Wichtig ist, sich im Vorfeld das Produkt zu überlegen: Für wen soll Nutzen gestiftet werden? Ist das E-Learning eine Zweitverwertung, eine Erweiterung eines bestehenden Produkts oder ist es ein originäres, eigenständiges Angebot? Welches Format soll es sein? Synchron, Asynchron, Präsenz, Remote, Blended? Welche Lernziele sollen erreicht werden? Wie soll der Content aufbereitet werden? Wie soll das E-Learning zum Lernenden gelangen? Wer betreut die Inhaltserstellung? Wer koordiniert das Projekt bzw. das Produkt? Und so weiter …

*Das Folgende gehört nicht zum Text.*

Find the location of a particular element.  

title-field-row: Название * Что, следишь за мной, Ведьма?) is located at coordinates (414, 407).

Besonderes Augenmerk verlangt die Distribution: „Irgendwie“ müssen Veranstaltungen und Kurse ja zu den Lernenden kommen: Braucht man neben einem Autorentool also auch gleich ein Learning Management System (LMS)? Baut man also eine Akademie auf? Da wird der Einstieg dann gleich ein etwas größeres Projekt. Aber mit z.B. einem einzelnen WBT oder Webinar ist ja auch nichts gewonnen. Kostengünstig kleine Testballons starten und diese dann sukzessive ausbauen zu einem größeren Angebot wäre für Verlage das wirtschaftlich weniger risikoreiche Szenario. Leider fehlt diesen Ansätzen häufig die Brillanz. Nicht nur das Angebot an sich (z.B. ein WBT) muss zielgruppenorientiert sein, sondern auch der Kauf einfach, die UX eingängig etc. Das gelingt oft nicht bei kleinen Lösungen. Ein „Minimal Viable Product“ (MVP), das jedoch mit Zugangshürden und Bedienschwierigkeiten daherkommt, ist kein MVP, das uns wirklich gut Auskunft geben kann über etwaige Erfolgschancen einer größer angelegten Lösung.

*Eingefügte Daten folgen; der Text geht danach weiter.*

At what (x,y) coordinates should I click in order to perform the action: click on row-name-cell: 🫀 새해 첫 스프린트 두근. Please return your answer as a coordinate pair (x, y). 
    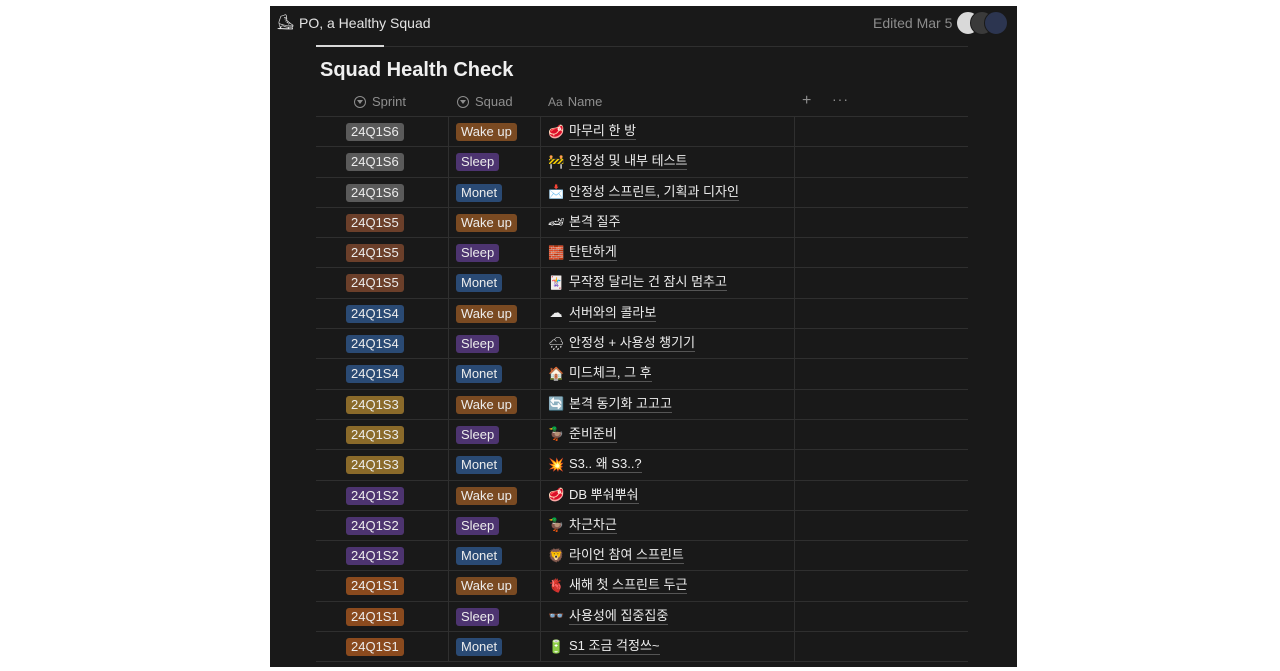
    Looking at the image, I should click on (618, 586).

Ebenso gehört es zu einem holistischen unternehmerischen Ansatz, die Organisation auf das neue Produkt/die neue Produktreihe vorzubereiten, d.h. Mitarbeitende zu befähigen, E-Learnings zu erstellen, zu verkaufen, im Service zu betreuen etc. Das können diese nicht „einfach so“ – woher auch? Dafür braucht es einen Change Management- und Transformationsansatz, der bei der Projektplanung miteinbezogen werden muss. Wer ganz groß denken will und sich für den Aufbau einer Akademie entschieden hat, kann dann auch noch einen Schritt weiter gehen und eine Skilltaxonomie unter die Inhalte legen samt adaptiver Lernpfade, mittels derer Kund:innen schnell zu den Inhalten finden, die sie lernen sollten, um Lücken zu schließen oder sich weiterzuentwickeln und das in einem individuell auf sie zugeschnittenen Maße. Vorbilder, die man sich in diesem Zusammenhang anschauen sollte, sind Area9, Skillsoft und Peers. Das ist das Lernen der Zukunft!